▸ **Приведённый текст**:
========
Читать «Разлад и разрыв» онлайн - страница 10

Игорь Маркович Ефимов

Нет, тут потребуется отступление, некий экскурс в историю мировой литературы и даже — отчасти — медицины.

NB: Структуралисты с увлечением гоняются за текстовыми и образными совпадениями в разных произведениях, но эти совпадения играют для них ту же роль, что механический заяц на собачьих бегах. Что ж, если собаки бегут быстро и красиво, станем ли мы жаловаться, что заяц ненастоящий?

Между “не могу” и “не должен”

Медицинский словарь так определяет понятие “аллергия”: “Это повышенная чувствительность, измененная реакция организма человека на воздействие определенных веществ — пыльцы растений, тех или иных продуктов питания, лекарственных препаратов. Иммунная система организма, защищающая от инфекций, болезней и чужеродных тел, реагирует на аллерген бурной реакцией и преувеличенной защитой от веществ, которые абсолютно безопасны для большинства людей”.
========
Приведите ещё раз весь фрагмент «Разлад и разрыв» без единого изменения.

▸ **Фрагменты данных**:
========
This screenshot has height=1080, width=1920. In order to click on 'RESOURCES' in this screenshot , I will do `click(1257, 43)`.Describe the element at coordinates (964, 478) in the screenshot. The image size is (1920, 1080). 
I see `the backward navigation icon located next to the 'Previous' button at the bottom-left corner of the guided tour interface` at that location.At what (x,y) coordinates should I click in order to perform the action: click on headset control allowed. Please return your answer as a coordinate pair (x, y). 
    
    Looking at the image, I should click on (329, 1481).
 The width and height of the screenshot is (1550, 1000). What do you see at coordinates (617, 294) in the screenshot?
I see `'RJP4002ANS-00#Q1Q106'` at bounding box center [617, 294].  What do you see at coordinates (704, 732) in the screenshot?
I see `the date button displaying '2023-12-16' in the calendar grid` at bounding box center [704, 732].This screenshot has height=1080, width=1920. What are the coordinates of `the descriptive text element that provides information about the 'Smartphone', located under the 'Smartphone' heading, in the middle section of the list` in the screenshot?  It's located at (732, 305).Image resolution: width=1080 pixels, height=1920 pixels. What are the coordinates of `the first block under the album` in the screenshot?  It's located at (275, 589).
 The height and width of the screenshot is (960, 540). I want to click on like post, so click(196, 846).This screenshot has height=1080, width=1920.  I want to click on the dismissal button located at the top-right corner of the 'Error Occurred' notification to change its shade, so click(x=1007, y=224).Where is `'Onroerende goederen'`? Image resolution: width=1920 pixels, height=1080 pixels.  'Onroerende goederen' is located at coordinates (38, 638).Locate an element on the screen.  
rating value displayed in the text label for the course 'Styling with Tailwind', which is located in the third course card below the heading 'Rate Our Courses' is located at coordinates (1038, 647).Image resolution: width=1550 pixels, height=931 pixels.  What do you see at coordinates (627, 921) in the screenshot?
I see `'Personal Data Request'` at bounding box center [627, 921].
========
▸ **Результат задания**:
Читать «Разлад и разрыв» онлайн - страница 10

Игорь Маркович Ефимов

Нет, тут потребуется отступление, некий экскурс в историю мировой литературы и даже — отчасти — медицины.

NB: Структуралисты с увлечением гоняются за текстовыми и образными совпадениями в разных произведениях, но эти совпадения играют для них ту же роль, что механический заяц на собачьих бегах. Что ж, если собаки бегут быстро и красиво, станем ли мы жаловаться, что заяц ненастоящий?

Между “не могу” и “не должен”

Медицинский словарь так определяет понятие “аллергия”: “Это повышенная чувствительность, измененная реакция организма человека на воздействие определенных веществ — пыльцы растений, тех или иных продуктов питания, лекарственных препаратов. Иммунная система организма, защищающая от инфекций, болезней и чужеродных тел, реагирует на аллерген бурной реакцией и преувеличенной защитой от веществ, которые абсолютно безопасны для большинства людей”.